事業主は、国により育児休業の取得と職場復帰を促進する助成金制度を設定。この制度の周知と利用促進を図り、男性の育児休業取得を促進していく。

「子育て応援宣言企業」の取り組みと、その効果について
宣言企業は育児休業関連規定の周知、学校行事参加の特別休暇や子どもの看護休暇制度の創設、短時間勤務制度の導入等、取組みが広がってきた。昨年度の宣言企業に勤める女性の育児休業取得者は951人、取得率は96.2%、県内企業平均の92.2%を大きく上回る。
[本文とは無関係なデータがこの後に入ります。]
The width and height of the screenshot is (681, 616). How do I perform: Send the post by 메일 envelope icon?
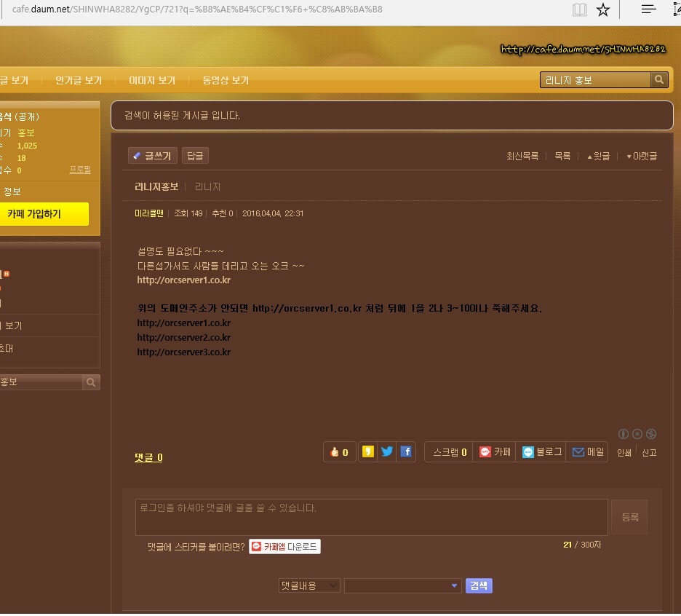pos(588,452)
一方、男性の育児休業取得者は、61人

介護休暇制度と所定労働時間短縮措置制度の利用状況について
昨年度の調査で従業員数30人以上の民間事業所のうち、介護休暇を取得の従業員がいる事業所は10.8%、3年前の2倍以上に拡大。
労働時間短縮制度は、全国の調査で従業員数5人以上の民間事業所のうち、制度導入事業所が53.9%、実際に制度を利用した従業員がいる事業所は1.9%。

本県の民間事業所の在宅勤務の状況について
昨年度の国の調査で、九州・沖縄の在宅勤務制度導入企業は0.6%、全国の1.9%と比べ低い数値。子育て応援宣言企業約5000社の内106社、2.1%が在宅勤務制度の導入を宣言。宣言企業へのアンケート調査で約7%が、在宅勤務に取組みたいと回答。

在宅勤務等の検討状況について
職務内容、勤務時間や職務専念義務等の人事管理上の課題、個人情報や行政情報の管理の問題等の課題がある。IT環境の整備、公文書等の電子化によるペーパレス化等の条件整備に伴う費用、効果の問題も検討する必要がある。
国は19府省等でテレワークを導入、利用率が0.1%以下。先行実施県の実施状況、効果や国の動向も見極め、テレワーク導入について引き続き研究していく。